Arnaud Montebourg est un bel animal politique. Il a l'oeil vif, le geste emphatique et le verbe haut des bretteurs d'une République dont les animateurs n'avaient pas besoin d'excès de peopilisation pour exister. Vu des tribunes on ne peut qu'applaudir à l'expression froide de son cynisme. L'outrecuidance de ses propos fait souvent mouche. Au regard de son talent, le député de la Bresse étonne parfois lorsqu'il s'engage avec véhémence dans la défense de sujets contrefaits malgré leur apparence séduisante. Il en est ainsi du mandat unique dont il fut longtemps le héraut. Mais le boulet de la défaite passa si près de ses oreilles aux dernières élections législatives qu'il crut bon de revoir sa pratique. C'est ainsi qu'il s'octroya un parachute ventral en se faisant élire Conseiller général. Emprunt de schizophrénie, il avait au coeur de l'été, fait une déclaration fracassante expliquant qu'à l'usage le cumul des mandats étant encore pire que ce qu'il croyait , il en reviendrait d'ici peu à une orthodoxie dont il n'aurait jamais dû dévier: un homme, un siège. Quant est-il depuis?

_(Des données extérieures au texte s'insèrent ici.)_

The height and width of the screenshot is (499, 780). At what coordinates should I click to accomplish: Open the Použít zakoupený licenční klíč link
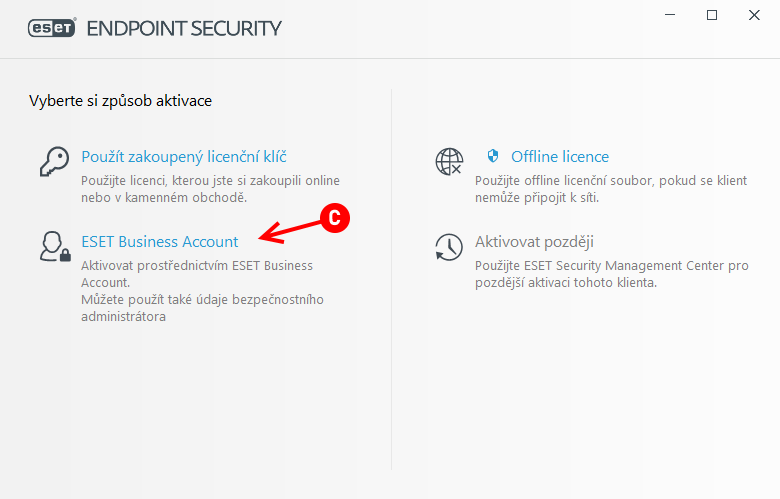tap(184, 157)
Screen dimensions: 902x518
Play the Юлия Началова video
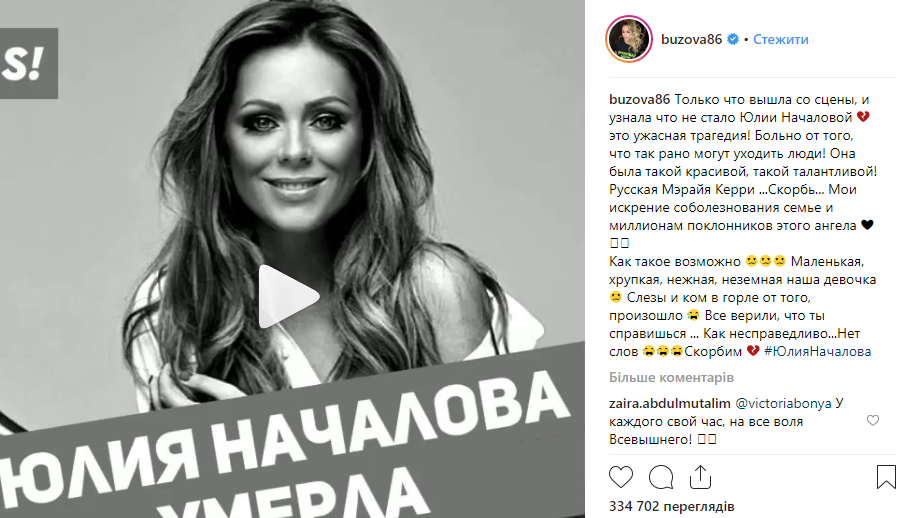[x=288, y=296]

L'étonnement dure encore lorsque Arnaud Montebourg se fait le défenseur acharné des primaires du peuple de gauche, allant jusqu'à menacer d'en faire son dernier combat au sein de son parti s'il devait être perdu. Malheureusement, le panache, à moins qu'il ne s'agisse d'un oukase, n'a pas ici valeur d'argumentaire pertinent. Deux éléments de celui-ci sont d'ailleurs particulièrement déconcertants.

Le premier émane du Président de Terra nova qui justifie l'exercice d'un scrutin préliminaire à gauche pour permettre l'avénement du "Barack Obama français". Il est certainement judicieux de surfer sur l'événement planétaire que constitue l'élection d'un noir à la Présidence des Etats-Unis. Dans ce cas, c'est, sans ambages, au tour de Malek Boutih de sortir du chapeau.

Le second consiste à faire référence à l'expérience italienne où les forces de gauche ont expérimenté cette idée merveilleuse de "primaires ouvertes". Or depuis qu'elles en ont eues l'usage, elles sont laminées et s'enfoncent dans une opposition stérile à Silvio Berlusconi qui doit s'en prendre aux frasques de sa vie privée pour s'inquiéter de l'effritement de sa popularité.

Les primaires ont un sens dès lors qu'elles sont circonscrites à un parti politique, ce en quoi l'expérience du PS de 2006 en fut une belle démonstration. C'est de sa mise en concurrence avec Dominique Strauss-Kahn et Laurent Fabius que Ségolène Royal tire, aujourd'hui encore, toute sa légitimité. Le parti, constitué à partir d'une adhésion et d'un sentiment d'appartenance de ses membres, permet cette procédure. Il est déjà porteur d'un rassemblement à partir duquel il a construit une unité. Même si celle-ci peut s'avérer n'être qu'une façade, elle existe. En 2006, personne n'a osé entrer en dissidence face à Ségolène Royal.

Au sein du peuple de gauche, rien n'indique que le rassemblement et l'unité autour d'un processus de primaire puissent être garanti. On en revient alors au mode de scrutin à deux tours. Dans une confrontation totale, la seule primaire qui vaille, c'est la premier tour car c'est lui qui permet d'établir un rapport de force au sein d'une éventuelle future majorité. A défaut de projet et d'idée, on comprend que certains socialistes en soit rendu à se rabattre sur des règles de procédure et des modes opératoires pour reprendre le leadership à gauche. De ce point vue, les primaires peuvent apparaître comme le big bang reconstructeur de l'opposition. En imposant de nouveaux repères à tous ceux que Nicolas Sarkozy irrite, les frondeurs d'une génération qui, sans le funeste 21 avril 2002 occuperaient aujourd'hui les ministères, s'imaginent pouvoir refaire leur retard. Ce faisant, ils montrent la faiblesse insigne de leur vitalité intellectuelle.

Le plus terrible dans cette affaire, c'est que même les septiques ont renoncé à faire entendre la raison quant bien même elle se confond avec leurs intérêts. Au mieux, ils se taisent, au pire ils en sont réduit à se rallier. C'est notamment le cas de Laurent Fabius qui déclare: "Qu'on y soit favorable ou pas les primaires sont devenus inévitables,...". Dans sa réticence à s'engager dans une compétition incertaine Martine Aubry est de plus en plus isolée. Pour un chef de parti ce n'est pas la meilleure des postures. Une fois encore le rendez-vous de la Rochelle nous promet du spectacle.